* _EXCERPT TO READ_
--- --- ---
The final—and the biggest—piece of Takeda’s $10 billion divestment plan could be wrapped up soon.

The Japanese pharma is in the final stage of talks to sell its domestic consumer health business to U.S. private equity firm Blackstone Group. The two companies aim to shake hands on the final version by the end of this month, Kyodo News reported Wednesday, citing sources close to the matter.

However, the rumored deal size varies. Nikkei Asian Review said Takeda’s getting about JPY250 billion ($2.37 billion), while Kyodo News quoted the sticker at about JPY300 billion ($2.85 billion). Both are notably lower than the unit’s previously speculated worth of JPY400 billion.

Takeda’s Japan OTC franchise is known for its Alinamin line of vitamin tablets and energy drinks. It’s a relatively small business compared with Takeda’s prescription drug department. In the fiscal year ended March 2019, the unit recorded sales of JPY64.1 billion, constituting only 3% of the company’s total haul of JPY2.1 trillion.

Parting ways with the wholly owned OTC subsidiary is no surprise to Takeda news followers. To pay off the huge debt load incurred in its $59 billion buyout of Shire, the Japanese pharma aimed to rid itself of $10 billion worth of assets, targeting drugs outside of its five key focus areas: gastroenterology, oncology, rare disease, neuroscience and plasma-based therapy.

Previously, it sewed up $7.7 billion worth of divestitures, and the Japanese OTC sale would round out the $10 billion goal. Consumer health products were heavily featured in several other deals, including one with Germany’s Stada for products in some Commonwealth territories; with Switzerland’s Acino International covering the Middle East and Africa; Brazil’s Hypera Pharma in Latin America; Danish company Orifarm focused on Europe; and a recent pact with South Korea’s Celltrion on 18 Asia-Pacific products.

But some suspected Takeda management might shy away from a potentially unpopular move by hitting home with a selloff; after all, opponents of the Shire deal had worried that the company might shift focus from its home country, and Takeda has mainly tiptoed around Japan in making those divestitures.

Blackstone was among several rumored final bidders for the OTC unit, along with local consumer health giant Taisho Pharmaceutical and private equity shops Bain Capital and CVC Capital Partners.

The firm also has a large stake in the biopharma industry, having recently raised $4.6 billion for its latest life sciences fund. Blackstone, along with fellow American private equity investor KKR, is reportedly in talks to help The Serum Institute of India raise $1 billion to support manufacturing of five external COVID-19 vaccine candidates. In Japan, it bought Ayumi Pharmaceutical, which is focused on anti-rheumatic drugs and orthopedics, last year.

The Blackstone deal also comes on the heels of Takeda offering early retirement to sales and administrative employees in Japan.
--- --- ---
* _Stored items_
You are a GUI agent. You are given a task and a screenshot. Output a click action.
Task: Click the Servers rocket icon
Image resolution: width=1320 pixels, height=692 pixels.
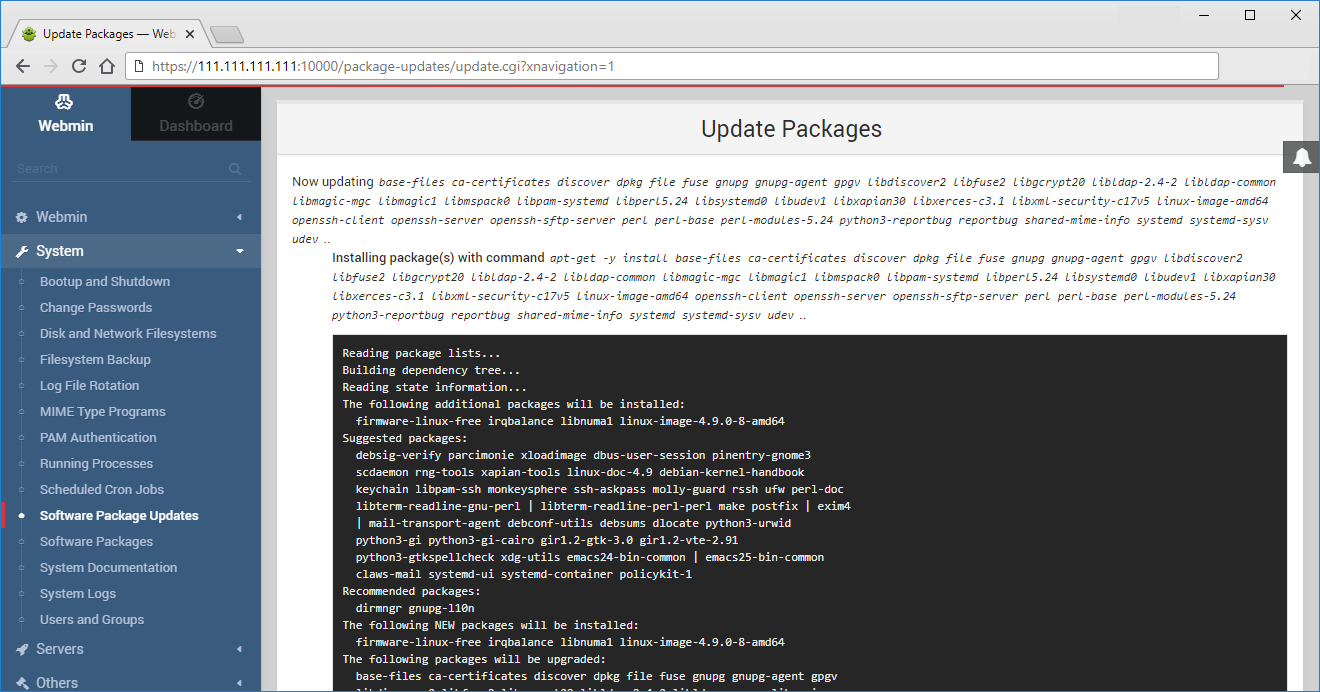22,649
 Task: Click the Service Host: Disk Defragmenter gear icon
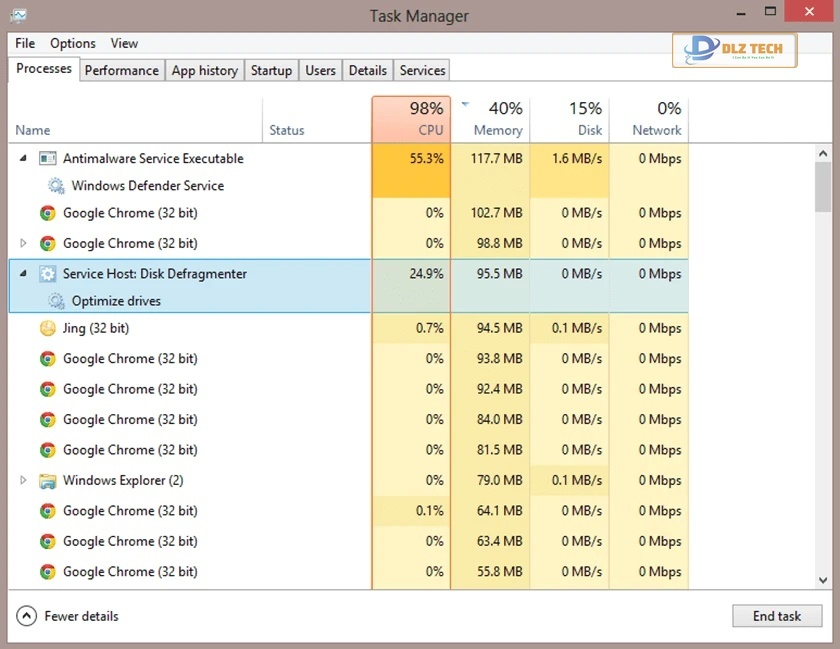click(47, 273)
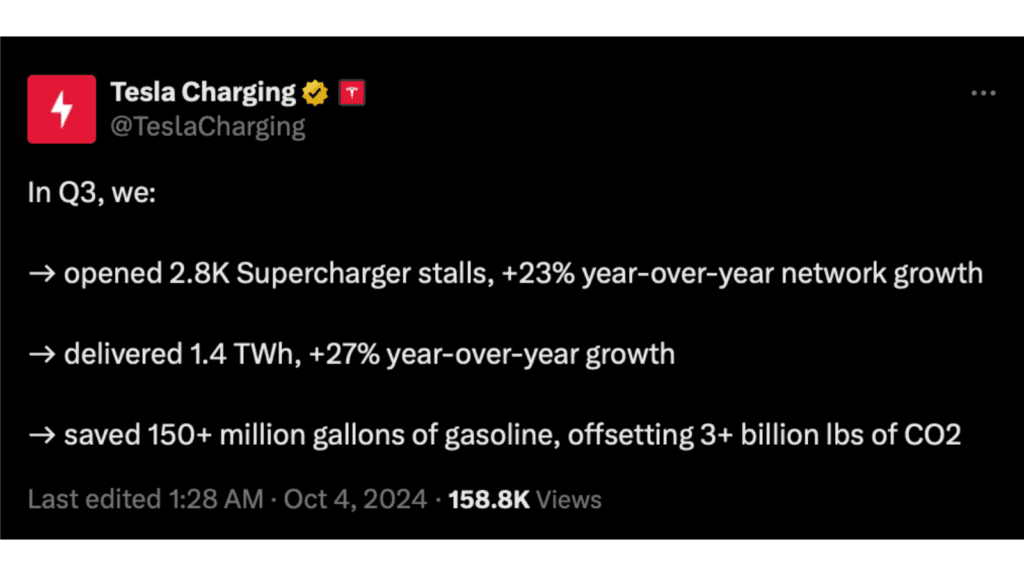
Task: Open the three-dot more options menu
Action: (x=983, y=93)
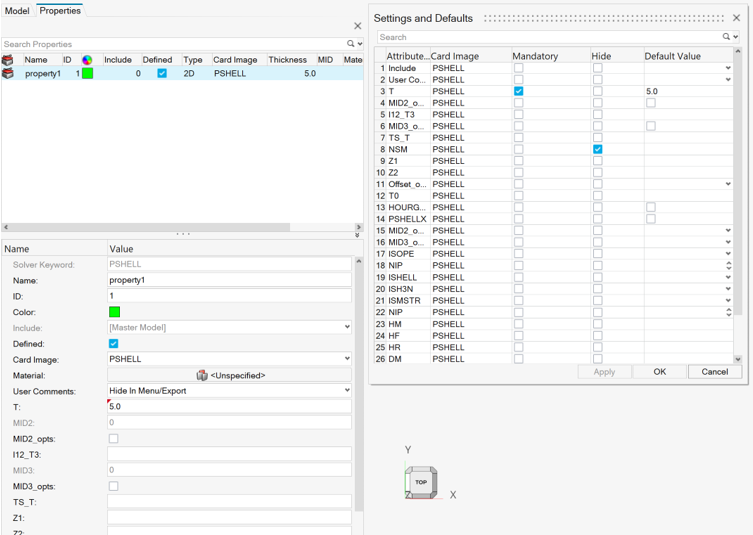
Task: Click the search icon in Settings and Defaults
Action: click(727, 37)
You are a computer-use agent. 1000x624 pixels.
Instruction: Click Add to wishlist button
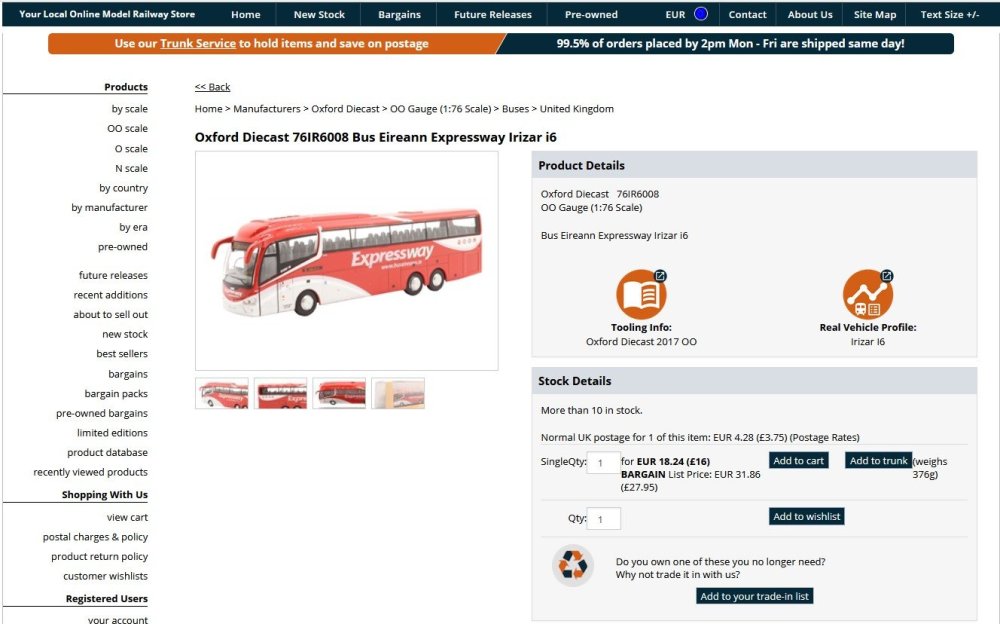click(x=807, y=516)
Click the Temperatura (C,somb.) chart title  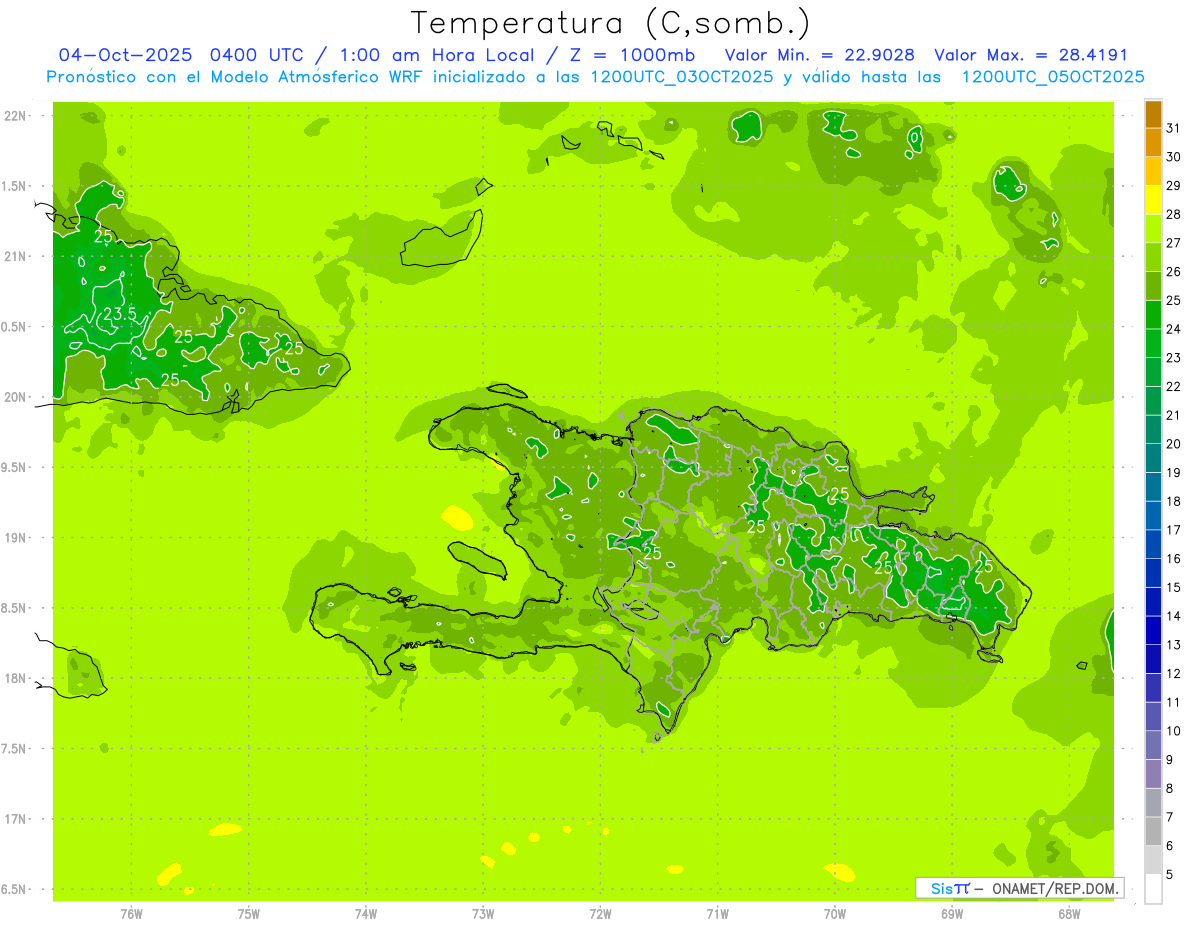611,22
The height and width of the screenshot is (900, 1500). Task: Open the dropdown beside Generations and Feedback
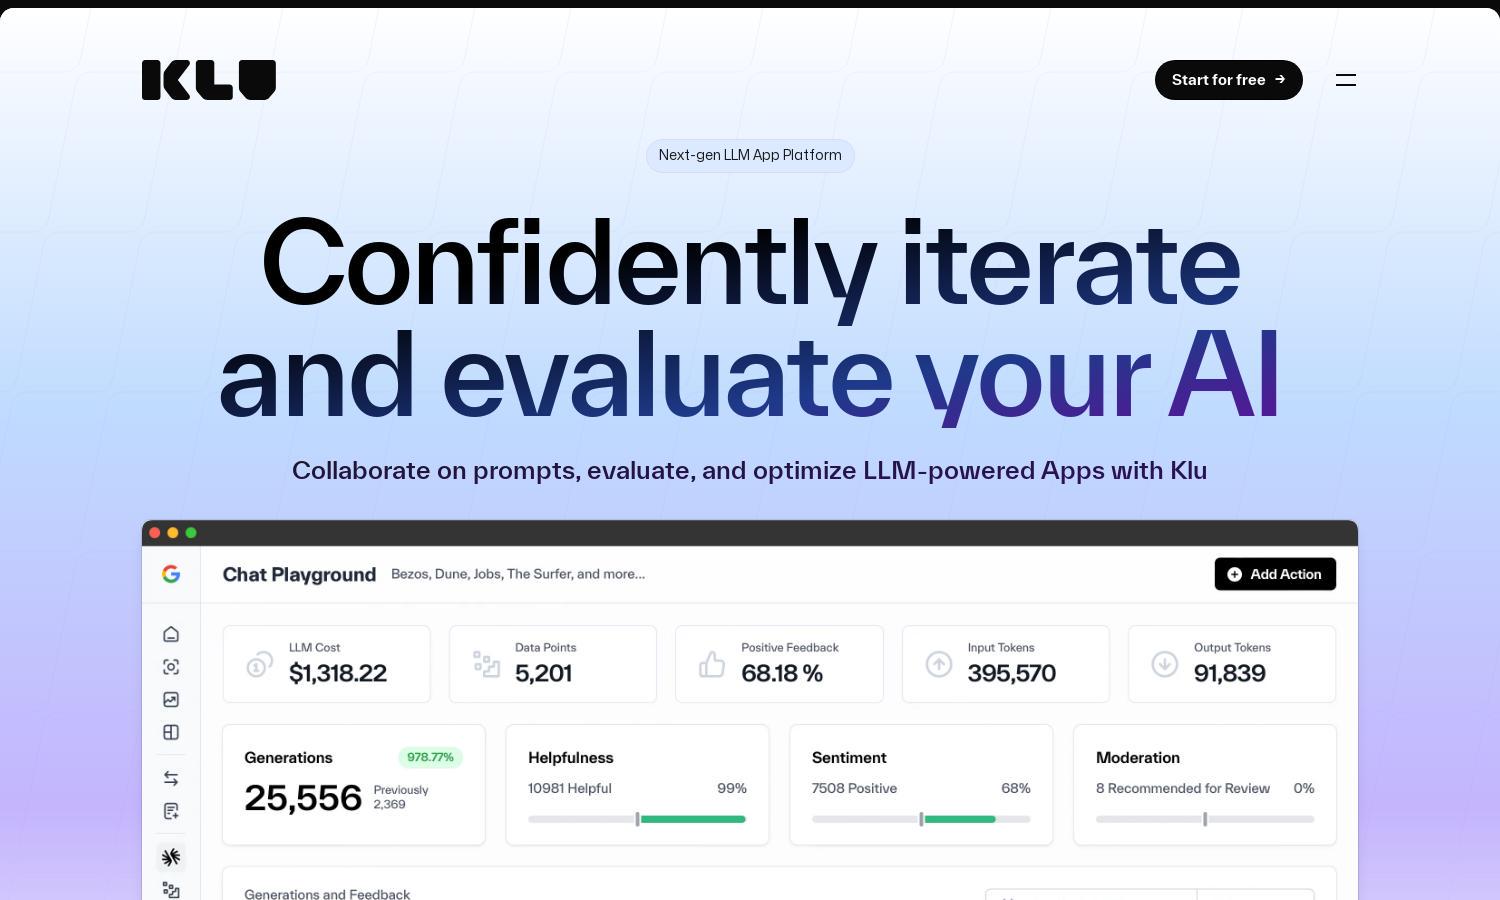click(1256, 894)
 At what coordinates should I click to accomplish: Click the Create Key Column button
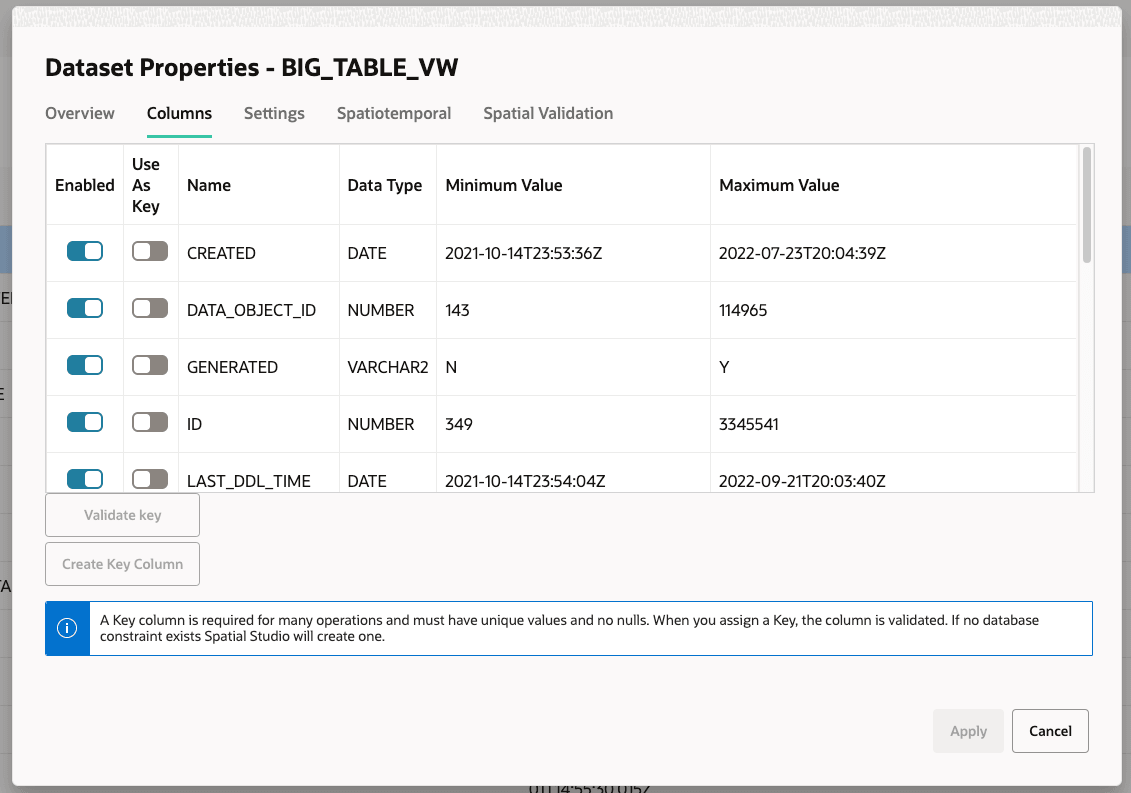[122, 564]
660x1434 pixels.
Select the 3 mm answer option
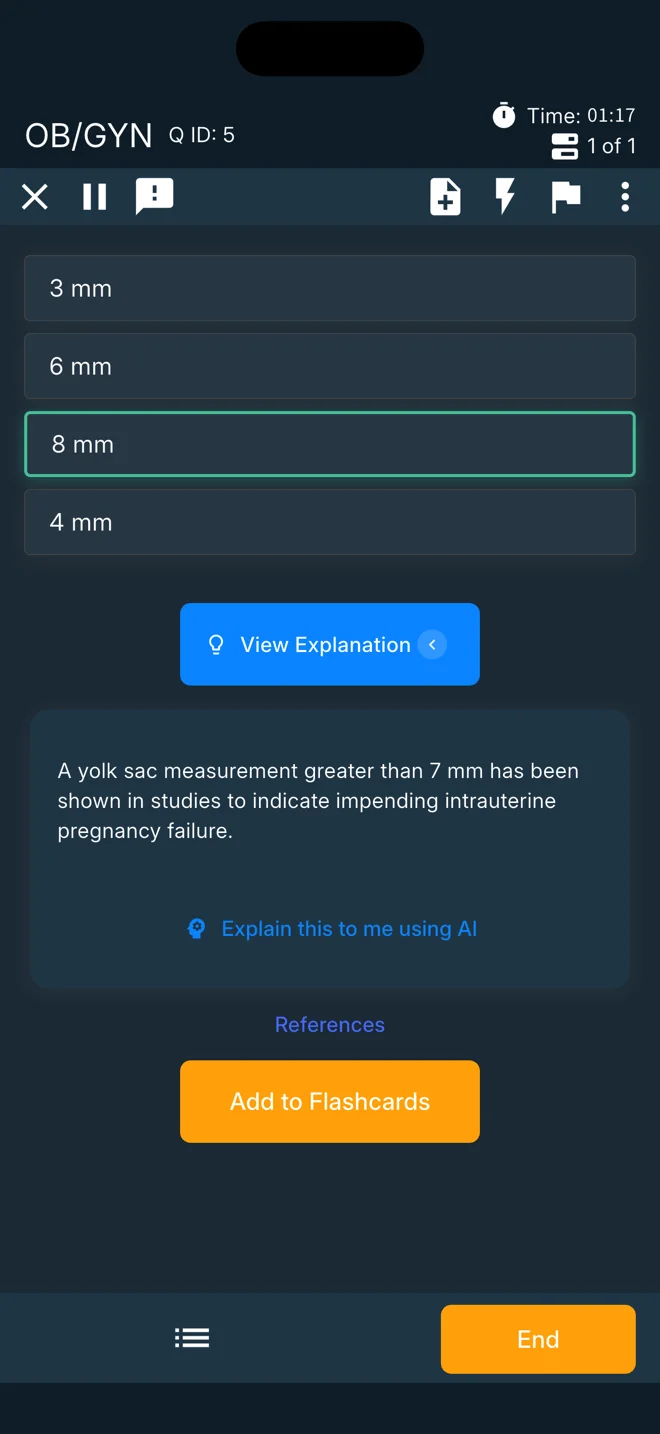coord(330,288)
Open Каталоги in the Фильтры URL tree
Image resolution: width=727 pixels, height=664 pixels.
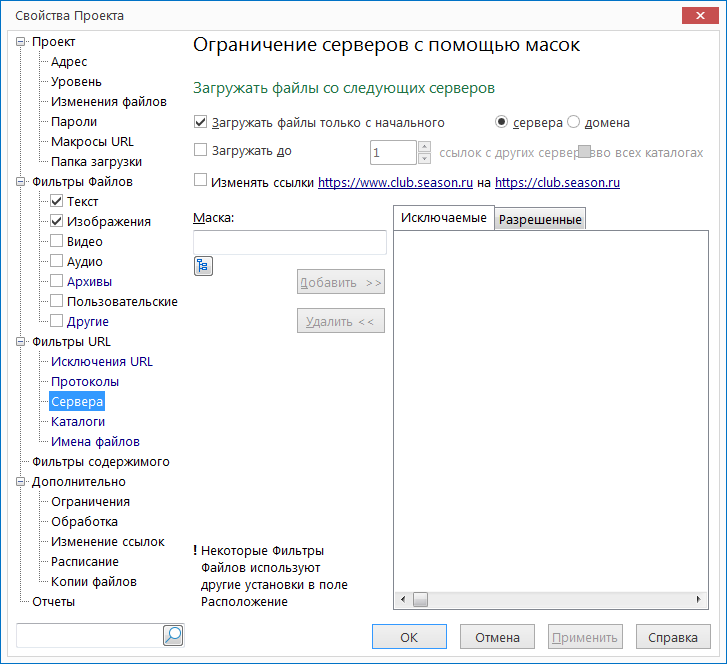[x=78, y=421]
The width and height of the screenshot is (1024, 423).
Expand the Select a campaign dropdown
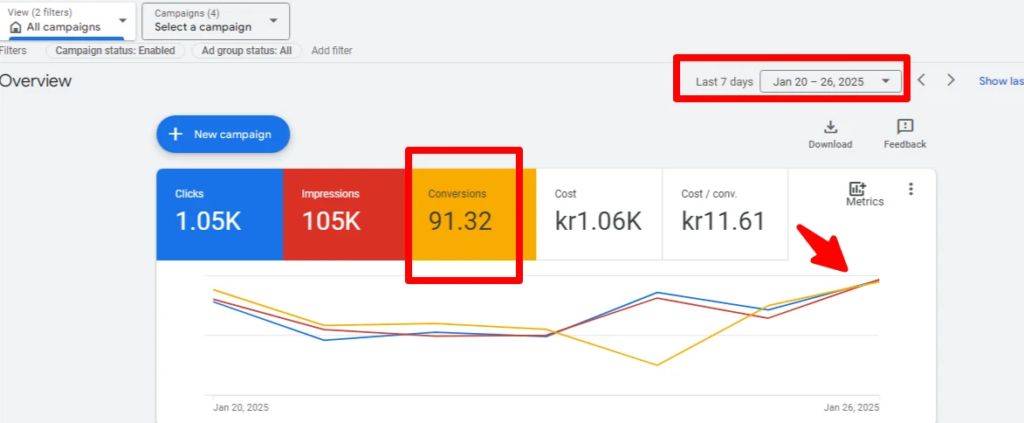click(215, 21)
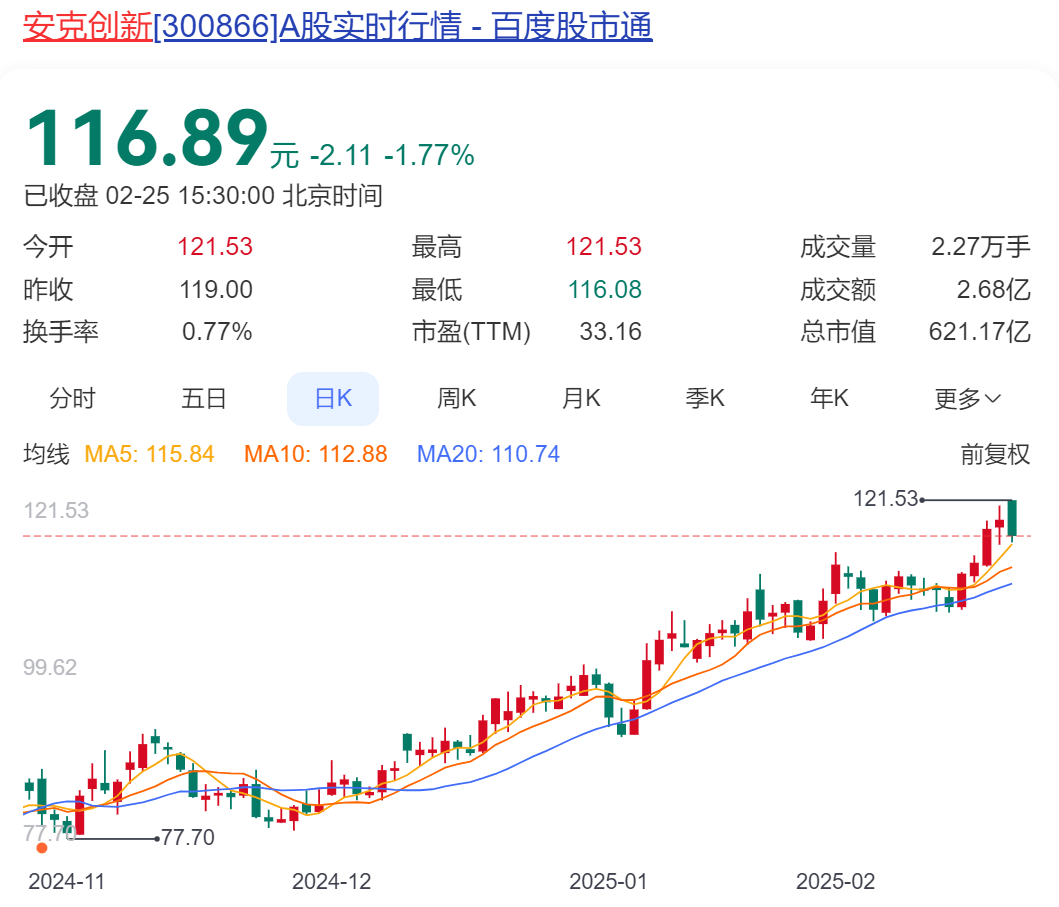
--- --- ---
* _YOUR OBJECTIVE_
Repeat word for word the stretch of the Takeda divestment article from "Takeda’s Japan OTC" through "and plasma-based therapy.".

* _YOUR SOLUTION_
Takeda’s Japan OTC franchise is known for its Alinamin line of vitamin tablets and energy drinks. It’s a relatively small business compared with Takeda’s prescription drug department. In the fiscal year ended March 2019, the unit recorded sales of JPY64.1 billion, constituting only 3% of the company’s total haul of JPY2.1 trillion.

Parting ways with the wholly owned OTC subsidiary is no surprise to Takeda news followers. To pay off the huge debt load incurred in its $59 billion buyout of Shire, the Japanese pharma aimed to rid itself of $10 billion worth of assets, targeting drugs outside of its five key focus areas: gastroenterology, oncology, rare disease, neuroscience and plasma-based therapy.